Students and staff will be exempt from wearing a mask when eating, drinking or during mask breaks. Per the state requirements, masks can also be removed “when necessary to participate in elective classes, such as the use of wind instruments in band.”

Although one person spoke in opposition to the idea of mandatory covid-19 vaccinations for school staff, no one spoke in opposition to the mask mandate during the Aug. 26 meeting. 

DESE described the state-level requirement as “an important additional measure to keep students safe in school,” and simultaneously provided an incentive for staff and eligible students to get covid-19 vaccines. 

“After October 1, 2021, if a school demonstrates a vaccination rate of 80% or more of students and staff in the school, then vaccinated individuals in that school would no longer be subject to the DESE mask requirement,” reads the guidance for implementing the mask requirement. “DESE will provide additional information to districts in the coming weeks in preparation for the October 1 date, including how to demonstrate the 80% vaccination rate threshold.”

School Committee member Geoff Swett pointed out that to determine whether or not the schools had reached an 80 percent vaccination rate, the schools would have to collect vaccination information. 

Shaver-Hood said that only Wareham High School would be able to reach the 80 percent threshold, because Wareham Middle School houses students who are currently too young to be vaccinated. 

Shaver-Hood said staff members have been invited to voluntarily and confidentially share their vaccination status with the school nurse.

 “I will be checking periodically, and all I’m concerned with will be the number of staff who’ve been vaccinated,” she said. “They also are collecting information from students, and we will just gather the information from there.”

Dr. Amy Wiegandt, chair of the Wareham Board of Health, told the School Committee that the town’s overall vaccination rate as of Aug. 26 was “not much over 50 percent.” She said it was “certainly clear” that masks help curb the spread of the virus. 

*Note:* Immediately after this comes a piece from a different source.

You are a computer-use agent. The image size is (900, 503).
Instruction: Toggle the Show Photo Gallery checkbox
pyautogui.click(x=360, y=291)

“I would support masks for now until we can get many people vaccinated so our numbers come down,” Wiegandt said when asked about requiring masks at school. “If our numbers of covid come down, then hopefully we can all get rid of the masks. But that really is not going to happen until everybody gets vaccinated.”

She recommended everyone get vaccinated — “For yourself, for your family. For your school, for your community.”

Shaver-Hood encouraged people to email or call her — or their student’s principals — if they have questions or concerns. 

“We want everybody to be safe and secure,” she said. “And we would like to have a great school year.”